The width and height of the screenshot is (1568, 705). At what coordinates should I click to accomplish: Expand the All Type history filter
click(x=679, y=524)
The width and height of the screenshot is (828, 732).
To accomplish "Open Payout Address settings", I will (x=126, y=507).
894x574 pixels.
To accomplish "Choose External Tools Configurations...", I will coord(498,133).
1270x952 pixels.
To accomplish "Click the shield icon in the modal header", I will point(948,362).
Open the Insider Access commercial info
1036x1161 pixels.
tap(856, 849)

-- EXERCISE TASK --
Reproduce the entire listing above, replacing each occurrence of "accomplish" with "achieve" and leaving everything else unchanged.

-- WORKED SOLUTION --
The width and height of the screenshot is (1568, 705). At what coordinates should I click to achieve: Expand the All Type history filter
click(x=679, y=524)
The width and height of the screenshot is (828, 732).
To achieve "Open Payout Address settings", I will (x=126, y=507).
894x574 pixels.
To achieve "Choose External Tools Configurations...", I will coord(498,133).
1270x952 pixels.
To achieve "Click the shield icon in the modal header", I will point(948,362).
Open the Insider Access commercial info
1036x1161 pixels.
tap(856, 849)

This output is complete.